# Harddrive usage kills the processor

## Dheath

I have Gentoo 32-bit installed on my machine. I think it is one or two years old now. So, it should still do fine.

Everything works smoothly except if there is a task that reads or writes a lot of data from/for hd. That means like cp, mv, tar, mkisofs etc. with big files. I think the writing part it is worse than reading.

Those actions take some time and at the same time pdflush, kblockd/0 or ksoftirqd/0 uses like ~110% of processor capacity. Even mouse cursor starts to freeze heavily.

I think this has something to do with drivers.

I have collected this information on other forum:

```

 # dmesg | grep ide

 Kernel command line: root=/dev/hdc3 vga=0x317 video=vesafb:ywrap,mtrr:2 fbcon=scrollback:128K

 ide: Assuming 33MHz system bus speed for PIO modes; override with idebus=xx

 Probing IDE interface ide0...

 Probing IDE interface ide1...

 ide0 at 0x1f0-0x1f7,0x3f6 on irq 14

 ide1 at 0x170-0x177,0x376 on irq 15

 # hdparm -i /dev/hdb | grep dma

 DMA modes: mdma0 mdma1 mdma2

 UDMA modes: udma0 udma1 udma2 udma3 udma4 *udma5 udma3 udma4 *udma5

 # hdparm -i /dev/hdc | grep dma

 DMA modes: mdma0 mdma1 mdma2

 UDMA modes: udma0 udma1 udma2 udma3 udma4 udma5 udma3 udma4 udma5 *udma6 

# hdparm -tT /dev/hdc

/dev/hdc:

Timing cached reads: 1128 MB in 2.00 seconds = 563.27 MB/sec

Timing buffered disk reads: 10 MB in 3.42 seconds = 2.92 MB/sec

# hdparm -tT /dev/hdb

/dev/hdb:

Timing cached reads: 1124 MB in 2.00 seconds = 561.67 MB/sec

Timing buffered disk reads: 10 MB in 3.41 seconds = 2.93 MB/sec

```

Don't know if that helps though. Ask for some relevant information because I have no idea what might help solving this.

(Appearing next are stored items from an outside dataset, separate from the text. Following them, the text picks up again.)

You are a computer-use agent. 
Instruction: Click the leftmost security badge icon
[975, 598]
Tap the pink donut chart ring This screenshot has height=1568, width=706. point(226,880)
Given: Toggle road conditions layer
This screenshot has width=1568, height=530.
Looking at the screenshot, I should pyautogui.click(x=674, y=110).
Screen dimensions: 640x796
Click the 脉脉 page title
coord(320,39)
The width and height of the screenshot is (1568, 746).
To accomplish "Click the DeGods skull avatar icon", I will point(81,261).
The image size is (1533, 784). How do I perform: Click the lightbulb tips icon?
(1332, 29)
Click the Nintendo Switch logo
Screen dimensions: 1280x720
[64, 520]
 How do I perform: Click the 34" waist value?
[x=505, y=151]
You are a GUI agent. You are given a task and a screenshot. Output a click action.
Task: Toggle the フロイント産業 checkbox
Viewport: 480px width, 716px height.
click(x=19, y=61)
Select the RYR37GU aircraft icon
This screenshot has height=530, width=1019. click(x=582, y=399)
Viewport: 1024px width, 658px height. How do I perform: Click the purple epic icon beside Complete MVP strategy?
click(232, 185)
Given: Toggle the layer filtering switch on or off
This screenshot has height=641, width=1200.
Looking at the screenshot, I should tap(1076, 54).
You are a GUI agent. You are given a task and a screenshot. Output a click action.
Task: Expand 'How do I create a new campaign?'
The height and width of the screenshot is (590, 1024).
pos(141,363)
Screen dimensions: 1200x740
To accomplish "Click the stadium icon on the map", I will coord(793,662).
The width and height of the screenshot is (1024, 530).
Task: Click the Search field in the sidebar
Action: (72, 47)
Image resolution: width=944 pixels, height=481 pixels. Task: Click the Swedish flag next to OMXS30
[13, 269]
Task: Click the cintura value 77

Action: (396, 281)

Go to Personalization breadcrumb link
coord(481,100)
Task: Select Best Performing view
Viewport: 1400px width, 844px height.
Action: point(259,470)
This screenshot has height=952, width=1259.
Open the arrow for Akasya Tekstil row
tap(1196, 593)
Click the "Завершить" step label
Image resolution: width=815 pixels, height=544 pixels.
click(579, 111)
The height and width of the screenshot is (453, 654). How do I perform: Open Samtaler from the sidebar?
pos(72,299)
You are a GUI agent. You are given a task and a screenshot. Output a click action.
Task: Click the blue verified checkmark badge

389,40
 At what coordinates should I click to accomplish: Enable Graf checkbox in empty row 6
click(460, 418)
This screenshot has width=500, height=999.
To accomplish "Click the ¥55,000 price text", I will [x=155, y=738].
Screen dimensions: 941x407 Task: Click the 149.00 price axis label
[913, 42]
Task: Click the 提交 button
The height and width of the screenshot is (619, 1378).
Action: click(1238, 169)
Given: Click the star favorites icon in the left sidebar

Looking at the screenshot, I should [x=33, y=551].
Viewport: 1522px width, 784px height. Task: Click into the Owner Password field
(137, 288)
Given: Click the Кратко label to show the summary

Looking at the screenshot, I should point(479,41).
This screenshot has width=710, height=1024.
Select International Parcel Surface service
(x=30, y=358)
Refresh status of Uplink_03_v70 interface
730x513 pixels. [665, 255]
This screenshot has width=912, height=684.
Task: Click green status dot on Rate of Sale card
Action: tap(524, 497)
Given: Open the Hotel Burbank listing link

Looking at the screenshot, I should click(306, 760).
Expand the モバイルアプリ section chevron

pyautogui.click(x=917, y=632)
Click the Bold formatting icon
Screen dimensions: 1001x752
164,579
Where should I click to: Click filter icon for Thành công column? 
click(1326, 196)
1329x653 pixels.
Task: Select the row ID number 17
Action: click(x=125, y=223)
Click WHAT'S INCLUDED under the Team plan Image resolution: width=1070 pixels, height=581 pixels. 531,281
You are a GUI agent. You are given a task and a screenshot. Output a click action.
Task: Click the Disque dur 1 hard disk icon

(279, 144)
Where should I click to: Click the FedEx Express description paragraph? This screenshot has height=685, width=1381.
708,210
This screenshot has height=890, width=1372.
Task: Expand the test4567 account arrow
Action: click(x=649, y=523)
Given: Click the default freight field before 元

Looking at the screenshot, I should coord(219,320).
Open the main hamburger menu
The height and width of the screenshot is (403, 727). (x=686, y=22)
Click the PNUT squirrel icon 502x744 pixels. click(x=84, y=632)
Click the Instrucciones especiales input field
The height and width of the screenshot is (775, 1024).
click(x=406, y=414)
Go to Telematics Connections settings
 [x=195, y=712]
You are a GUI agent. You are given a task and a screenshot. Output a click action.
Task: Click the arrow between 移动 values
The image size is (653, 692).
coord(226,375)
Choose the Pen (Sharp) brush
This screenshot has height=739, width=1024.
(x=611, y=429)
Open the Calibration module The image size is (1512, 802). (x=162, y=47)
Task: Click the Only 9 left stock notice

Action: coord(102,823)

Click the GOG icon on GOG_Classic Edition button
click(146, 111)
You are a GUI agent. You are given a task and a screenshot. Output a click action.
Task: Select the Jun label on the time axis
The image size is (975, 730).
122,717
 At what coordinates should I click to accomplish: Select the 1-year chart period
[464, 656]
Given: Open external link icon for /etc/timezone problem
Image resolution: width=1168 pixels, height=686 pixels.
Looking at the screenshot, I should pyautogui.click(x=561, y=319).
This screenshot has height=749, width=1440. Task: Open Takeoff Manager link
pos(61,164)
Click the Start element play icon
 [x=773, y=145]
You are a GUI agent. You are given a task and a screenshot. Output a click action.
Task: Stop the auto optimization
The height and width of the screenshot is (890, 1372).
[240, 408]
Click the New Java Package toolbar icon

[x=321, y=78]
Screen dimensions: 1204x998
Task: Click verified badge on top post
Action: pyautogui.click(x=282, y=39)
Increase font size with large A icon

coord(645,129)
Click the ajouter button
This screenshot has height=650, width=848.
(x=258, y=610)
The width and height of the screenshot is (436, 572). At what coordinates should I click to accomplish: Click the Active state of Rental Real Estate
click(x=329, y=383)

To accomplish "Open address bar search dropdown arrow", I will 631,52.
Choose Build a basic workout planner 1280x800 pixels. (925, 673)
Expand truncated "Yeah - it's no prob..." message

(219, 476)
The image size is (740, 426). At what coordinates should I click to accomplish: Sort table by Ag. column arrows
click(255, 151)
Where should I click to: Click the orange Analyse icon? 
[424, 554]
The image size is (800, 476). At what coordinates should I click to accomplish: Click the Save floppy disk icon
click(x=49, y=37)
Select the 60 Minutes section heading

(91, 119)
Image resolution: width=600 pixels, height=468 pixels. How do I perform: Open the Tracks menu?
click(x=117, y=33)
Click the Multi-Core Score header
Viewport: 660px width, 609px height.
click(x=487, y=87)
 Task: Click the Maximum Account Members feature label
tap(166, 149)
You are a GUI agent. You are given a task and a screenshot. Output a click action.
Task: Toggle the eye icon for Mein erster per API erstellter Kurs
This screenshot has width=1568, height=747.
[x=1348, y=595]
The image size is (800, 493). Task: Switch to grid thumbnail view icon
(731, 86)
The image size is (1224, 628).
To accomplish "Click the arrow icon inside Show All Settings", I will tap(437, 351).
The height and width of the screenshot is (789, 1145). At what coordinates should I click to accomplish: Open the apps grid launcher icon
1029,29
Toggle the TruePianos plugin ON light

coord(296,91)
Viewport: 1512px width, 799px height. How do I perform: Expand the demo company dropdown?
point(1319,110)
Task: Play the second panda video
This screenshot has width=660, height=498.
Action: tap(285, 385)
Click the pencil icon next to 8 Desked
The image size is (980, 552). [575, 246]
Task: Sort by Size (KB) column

All my hard drives are Seagate.

I just like to hear any idea what might be wrong or how to get this go more smoothly.

----------

## krinn

 *Dheath wrote:*   

> 
> 
> Timing buffered disk reads: 10 MB in 3.42 seconds = 2.92 MB/sec
> 
> Timing buffered disk reads: 10 MB in 3.41 seconds = 2.93 MB/sec
> ...

 

you have really a problem with your driver, you should have a higher values there.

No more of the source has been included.